Habe die Datei Runtergeladen, Die nun auf nen Stick und was genau muss ich im Bios ändern?

Die Datei habe ich geladen http://www.giga-byte...?ProductID=3272


Und wenn ich Starte den PC kann ich Q-Flash auswählen.. Denke mal das ist um das Bios zu updaten oder, Muss da ein Laufwerk auswählen oder so. Bloß mein Englisch ist schlecht ^^


Noch angemerkt, habe bei 3d Mark 14300 Punkte zirka gemacht. Also denke ich mal das Das Bios in Ordnung ist oder?... Hmmm, Hab echt keine Ahnung von so was hehe!!


----------



## Crucial² (15. April 2010)

Grade bei Hardwareversand angerufen: Ein Techniker kümmert sich gerade um den PC. Hab dann extra verordnet, er soll doch bitte diesen Techniker daran erinnern den PC auch zu testen! Er meinte "Das wird Grundsätzlich so gemacht".... Letztendlich hat er mir dann gesagt er ruft den Kollegen an, und erinnert ihn nochmal 


			Dieser Inhalt steht nur eingeloggten Mitgliedern zur Verfügung.
        

 Bezweifle aber, ob das wirklich geschieht! oO

Außerdem wird der PC heute das Haus verlassen: Wenn sie ihn per Post schicken bekomm ich ihn am Samstag, wenn per UPS dann am Montag.

Daumen drücken, bitte. 


			Dieser Inhalt steht nur eingeloggten Mitgliedern zur Verfügung.


----------



## Nordwolf1980 (15. April 2010)

Ja drück dir die Daumen...

PS: Kann mir einer was nun zum Bios sagen ? ^^


----------



## Klos1 (15. April 2010)

Ins Bios gehen und mit F8 Q-Flash starten. Der USB-Stick sollte da bereits stecken. Akzeptiert wird FAT32 oder FAT16 als Format, also das Format, mit dem der USB-Stick formatiert wurde, bevor dann das Bios-File drauf kommt.
Nachdem du F8 gedrückt hast bist du direkt im Update-Menü. Hier solltest du jetzt das File auf dem Stick auswählen können. Dann einfach Enter und es geht los. Während des Flashvorgangs nichts anrühren. Wenn er fertig ist aus dem Menü rausgehen und im Bios "load optimized Defaults" wählen und gut ist.


----------



## Nordwolf1980 (15. April 2010)

Das war ja Leicht hehe... 

Danke dir hat geklappt... Aber unter, MSI Live Update steht immer noch Unbekannt bei BIOS Version. Dann liegt das am Programm :-)


----------



## Klos1 (15. April 2010)

Was denn überhaupt für ein MSI-Live-Update? Du hast doch keine MSI-Platine. Was willst du da updaten und wo hast du das Programm her?


----------



## Nordwolf1980 (15. April 2010)

war auf der Treiber CD dabei.. Die im Karton vom Mainboard war..... Hmm jetzt wo du es sagst, Merk ich das auch das ich nichts von MSI habe, Außer Die Grafikkarte ^^

naja irgendwas muss es ja gebracht haben...

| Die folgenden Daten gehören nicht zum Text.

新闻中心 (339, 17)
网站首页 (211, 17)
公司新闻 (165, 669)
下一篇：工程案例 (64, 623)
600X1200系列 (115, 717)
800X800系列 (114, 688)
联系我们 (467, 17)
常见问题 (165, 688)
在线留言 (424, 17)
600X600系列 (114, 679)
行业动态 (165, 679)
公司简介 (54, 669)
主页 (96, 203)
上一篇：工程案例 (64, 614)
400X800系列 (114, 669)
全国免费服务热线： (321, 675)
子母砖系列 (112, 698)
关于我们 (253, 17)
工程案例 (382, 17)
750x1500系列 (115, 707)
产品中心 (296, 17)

[IMG=http://img718.imageshack.us/img718/4977/test3f.png][/IMG]


Fast 1300 Punkte mehr als Gestern :-)


----------



## Nordwolf1980 (15. April 2010)

war auf der Treiber CD dabei.. Die im Karton vom Mainboard war..... Hmm jetzt wo du es sagst, Merk ich das auch das ich nichts von MSI habe, Außer Die Grafikkarte ^^

naja irgendwas muss es ja gebracht haben...




			Dieser Inhalt steht nur eingeloggten Mitgliedern zur Verfügung.
        



Fast 1300 Punkte mehr als Gestern :-)


----------



## Klos1 (15. April 2010)

Mach den MSI-Käse wieder runter. Den brauchst du nicht. Und zuviele Prozesse, die sinnlos nach Updates suchen, braucht man auch nicht. Lieber mehr händisch machen und nicht überall irgendwelche automatischen Updates am laufen haben. 


			Dieser Inhalt steht nur eingeloggten Mitgliedern zur Verfügung.
        


Und vor allem keine Updates von Firmen, deren Produkte du schlicht nicht im Rechner hast. Die Grafikkarte braucht einen Treiber und mehr nicht. Und der kommt von Nvidia. Auf der MSI-CD ist halt dann auch der Nvidia-Treiber. Weiß der Geier, was man da sonst noch updaten kann. Am Ende ist es noch irgendein Tool zum Flashen des Bios der Grafikkarte. Bezüglich Grafikkartentreiber bietet es sich eh immer an, die beiliegende CD nicht zu verwenden und gleich den aktuellen Treiber von der Nvidia-Homepage einzuspielen.


----------



## Nordwolf1980 (15. April 2010)

ja ist okay... Habe aber eine von ATI hehe


----------



## Klos1 (16. April 2010)

Oder so


----------



## Nordwolf1980 (16. April 2010)

Hehe, Hab es Deinstalliert.

Nochmals Danke für deine Beratung und die Zeit die du dir genommen hast zum Helfen!!!


----------



## Nordwolf1980 (17. April 2010)

und ist dein PC Heute angekommen? Und läuft er ? :-)


----------



## Crucial² (17. April 2010)

Nein, kommt wohl mit UPS, und die arbeiten am Samstag nicht. 


			Dieser Inhalt steht nur eingeloggten Mitgliedern zur Verfügung.
        



Aber am Montag gibts Info 


			Dieser Inhalt steht nur eingeloggten Mitgliedern zur Verfügung.
        

 Bin schon gespannt. Bei dir läuft jetzt alles, oder?

P.S: Folgendes haben sie Repariert: (hab ich per Telefon erfahren)
- CPU (wobei er nicht genau sagen konnte ob die wieder nur "verrutscht" ist *augen roll* oder ob sie kaputt war)
- Wärmeleitpaste neu aufgetragen
*- "Alle Tests waren okay"*


----------



## Nordwolf1980 (18. April 2010)

Dann hast du ihn ja Morgen :-) 

Meiner Läuft sehr gut.. Bin auch zufrieden mit! Kann viele Games auf High Zocken ohne Probleme :-) 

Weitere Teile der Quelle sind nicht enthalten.